Soluble fiber is found in barley and oats, fruit (both dried and fresh), and legumes. Insoluble fiber can be taken in through the addition of whole grains and wheat foods – as well as some vegetable choices.
So for this step, don’t look at what has to be cut out of your diet – look at what you get to add into your daily meals – things like:
- Fresh vegetables
- Whole wheat bread, rolls, pasta, muffins, or bagels
- Almonds
- Whole grain cereal
- Grits
- Popcorn
- Oatmeal
- Beans
- Brown rice
- Pretzels
One word of advice, though. While you want to make fast changes to your blood pressure readings, adding too much too soon to your diet in the way of fiber might cause you to suffer an upset stomach. People have reported bloating whenever they upped their fiber intake dramatically all at once.
Easing Into the Dietary Mindset
When you’re diagnosed with a health condition and are told you have to make changes, the rigid restrictions can be very depressing. Food is a part of our cultural activities, it provides comfort – and we enjoy it!
Think of this task as what you have to add, rather than what you have to cut out. If you’re adding more whole grains and fruit, you won’t be hungry for more sugar-laden or salt-heavy carbs – it’s a nice side effect.
But do become aware of what you’re putting into your body, because some of the things that help this silent killer are snuck into your food sources where you wouldn’t even think they would be lurking.
Adding Exercise to Lower Your Blood Pressure
While dietary measures are one proactive step you can take in lowering your blood pressure, it’s not the only effective thing you can do to ward off increased hypertension. Exercise is another tactic you can do to improve your health and lower your numbers.
People who are sedentary notably have increased blood pressure. Statistics show they’re 30-50% more likely to have hypertension than people who frequently move their bodies throughout the day.
Many people use exercise as a way of improving their looks via weight loss. But even if you don’t lose weight, exercise can still offer you the ability to lower your blood pressure.
How Does Exercise Benefit Blood Pressure?
When you’re diagnosed with high blood pressure, your doctor will probably recommend a combination of lifestyle changes. When exercise is discussed, it will be aerobic exercise that helps reverse hypertension.
Aerobic exercise is running, bike riding, or swimming laps. But all types of exercise have a positive effect on your blood pressure – and studies show that you don’t have to overdo it to get results, either. But if you’re already diagnosed with hypertension, then aerobic exercise has shown to help more.
Your blood pressure numbers could drop anywhere from 6 to 10 mm Hg if you have hypertension. Those who already have healthy blood pressure numbers won’t see much change with added exercise, but it’s keeping problems at bay.
Your age might determine how helpful exercise is, too. The older you are, the lower the chance that exercise will lower your systolic blood pressure. But both numbers matter, so make sure you’re developing a good lifelong habit.
Is Exercise Dangerous When You Have High Blood Pressure?
If you’re worried about the common spike of blood pressure during exercise, then ask your doctor to ensure its safety. Usually there’s a normal level of increase and something considered abnormal, which could point to more deadly artery disease.
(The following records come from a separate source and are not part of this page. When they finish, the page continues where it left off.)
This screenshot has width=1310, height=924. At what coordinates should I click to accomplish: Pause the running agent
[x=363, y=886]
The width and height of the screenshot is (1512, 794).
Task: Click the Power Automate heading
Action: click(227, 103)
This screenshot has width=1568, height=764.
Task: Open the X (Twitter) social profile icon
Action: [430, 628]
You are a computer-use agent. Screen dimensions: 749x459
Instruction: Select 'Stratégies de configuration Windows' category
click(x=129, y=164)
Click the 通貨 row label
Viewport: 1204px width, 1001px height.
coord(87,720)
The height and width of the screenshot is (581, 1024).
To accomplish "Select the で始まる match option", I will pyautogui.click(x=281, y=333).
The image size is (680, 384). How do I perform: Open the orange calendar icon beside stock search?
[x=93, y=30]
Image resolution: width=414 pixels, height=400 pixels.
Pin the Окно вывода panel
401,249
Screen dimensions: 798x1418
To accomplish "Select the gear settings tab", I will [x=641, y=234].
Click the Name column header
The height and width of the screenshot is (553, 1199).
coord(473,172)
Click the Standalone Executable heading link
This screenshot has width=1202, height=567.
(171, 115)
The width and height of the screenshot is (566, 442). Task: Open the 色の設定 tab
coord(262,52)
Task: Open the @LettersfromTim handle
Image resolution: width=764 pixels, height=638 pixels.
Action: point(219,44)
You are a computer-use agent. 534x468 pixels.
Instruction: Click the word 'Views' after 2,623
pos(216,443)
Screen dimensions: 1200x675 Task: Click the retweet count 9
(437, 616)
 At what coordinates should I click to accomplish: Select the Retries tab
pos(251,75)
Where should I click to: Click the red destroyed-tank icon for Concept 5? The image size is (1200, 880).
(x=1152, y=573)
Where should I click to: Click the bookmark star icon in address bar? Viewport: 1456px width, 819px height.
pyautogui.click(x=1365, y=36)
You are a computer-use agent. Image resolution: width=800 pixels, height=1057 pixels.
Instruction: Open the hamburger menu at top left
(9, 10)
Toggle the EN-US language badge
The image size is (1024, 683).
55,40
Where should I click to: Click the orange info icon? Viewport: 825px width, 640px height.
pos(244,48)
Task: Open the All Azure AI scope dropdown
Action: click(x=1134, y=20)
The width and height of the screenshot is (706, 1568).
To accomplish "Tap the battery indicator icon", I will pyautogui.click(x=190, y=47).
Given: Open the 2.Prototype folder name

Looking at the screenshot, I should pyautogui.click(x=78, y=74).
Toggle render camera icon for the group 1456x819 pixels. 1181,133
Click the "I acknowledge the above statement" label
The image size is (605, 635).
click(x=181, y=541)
Those with definite hypertension already might be advised to take it easy, gradually increasing intensity as they get stronger. There are things you can do that could make things worse when it comes to exercise, such as over-exerting yourself. There’s no need to overdo it when moderate exercise works just as well, if not better. Make sure you use a heart monitor to see how your body is handling it.
Your doctor may have specific instructions about your exercise, depending on the overall state of your health as well as the medication that you’re on. And obviously, stop exercising if you experience chest pain, dizziness, or other severe symptoms that are cause for alarm.
How to Add Exercise to Your Daily Regimen
Barring any specific limitations on your exercise from your doctor, there are ways you can add it to your routine each day to help improve your blood pressure readings. You want to get your doctor’s opinion on how much exercise you can do.
Make sure you also find out which types of exercise he or she recommends, if there are any activities you need to steer clear of, and how your medications (if any) will react to your new schedule.
You want to add a stretching, warm up and strengthening element to your workouts for overall health and injury prevention, but for blood pressure, aerobic activity is what will benefit you most.
Aside from those previously mentioned, you can also use a jump rope, go rollerblading, or invest in a rowing machine. Any activity that gets your heart pumping and allows your body to maximize its use of oxygen will help your hypertension.
If it’s difficult for you to get started, then try beginning with 30 minutes of exercise, every other day. Then work up to a daily schedule, adding more time as you feel stronger and your readings improve.
How to Stick With It
Very few people jump for joy when the word “exercise” is mentioned. It’s usually seen as a chore rather than a benefit. But if you choose activities that you enjoy, it can change the game for you and help you stay on course.
Aerobic exercise doesn’t mean you have to walk on a treadmill day after day. You can join groups and think outside the box to participate in activities that you look forward to, rather than dread.
Smoking Cessation Contributes to Healthy Blood Pressure
One of the lifestyles that you can make, if it applies to you, is to quit smoking if you do. And of course, never start up if you don’t yet. Some people who have smoked for years find the thought of stopping too daunting, but many people succeed and with the myriad of options you have at your disposal now, there’s no reason not to try.
How Does Smoking Affect Blood Pressure Readings?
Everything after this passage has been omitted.